Confucio no apreciaba el arte sino por los servicios que podía prestar al Estado. Platón no admite más que los poemas en honor de los próceres y dioses, y en las Leyes prohíbe todo arte que no sea útil a la República.
Pero el fenómeno se agudiza en las grandes revoluciones, lo que en muchos sentidos es explicable: esos rebeldes son siempre peligrosos para el Estado. No hay, pues, que asombrarse de los extremos en que se llegó en Rusia. Ya Rousseau denunciaba el carácter corrupto del arte. Luego, Saint-Just, en la Fiesta de la Razón, exige que la Razón sea personificada por una persona virtuosa antes que bella. La Revolución arrasa con el arte y no produce ningún escritor de importancia, guillotinando al único poeta de su tiempo, mientras en los escenarios se ponen obras que se denominan “El esposo republicano” o “Republicana y Virgen”. Los saint-simonianos exigen después un arte “socialmente útil”, y los progresistas del mundo entero exigen que la creación artística esté al servicio del desarrollo y del mejoramiento de la humanidad, llegando a proclamar los nihilistas rusos que un par de botas es más útil que todo Shakespeare.

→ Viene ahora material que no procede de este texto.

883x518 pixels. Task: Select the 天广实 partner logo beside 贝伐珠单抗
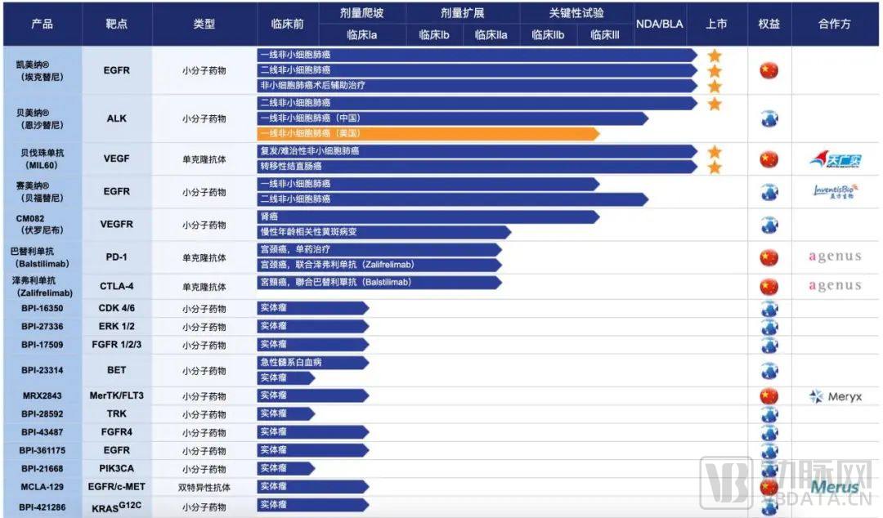coord(836,159)
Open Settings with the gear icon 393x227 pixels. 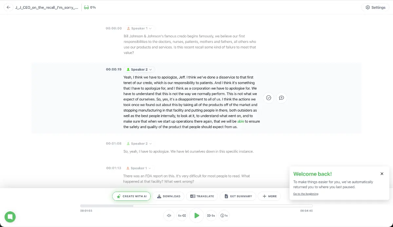click(x=375, y=7)
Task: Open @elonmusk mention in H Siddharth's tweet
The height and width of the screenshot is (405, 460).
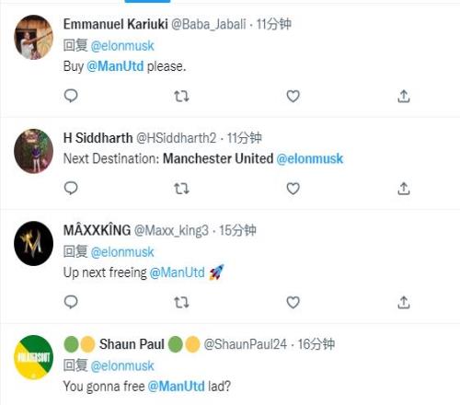Action: (310, 158)
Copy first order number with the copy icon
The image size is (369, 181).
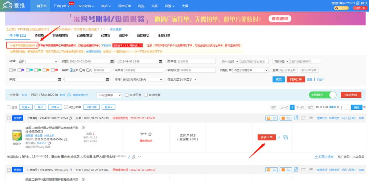tap(71, 118)
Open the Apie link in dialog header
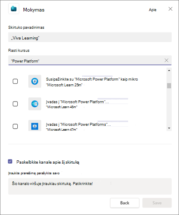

Graham Greene dice que la benevolencia del Estado, su interés por el arte, es más peligrosa que la indiferencia. Y advierte que ese peligro no sólo existe en los Estados totalitarios, pues también los estados meramente burgueses ofrecen dádivas a los artistas que pronto obligan a pagarlas. En esa opinión de Greene (que me parece irrefutable), el escritor debe mantener su “deslealtad”, que no es otra cosa que su derecho a decir siempre la verdad, contra toda supeditación política, moral o ideológica.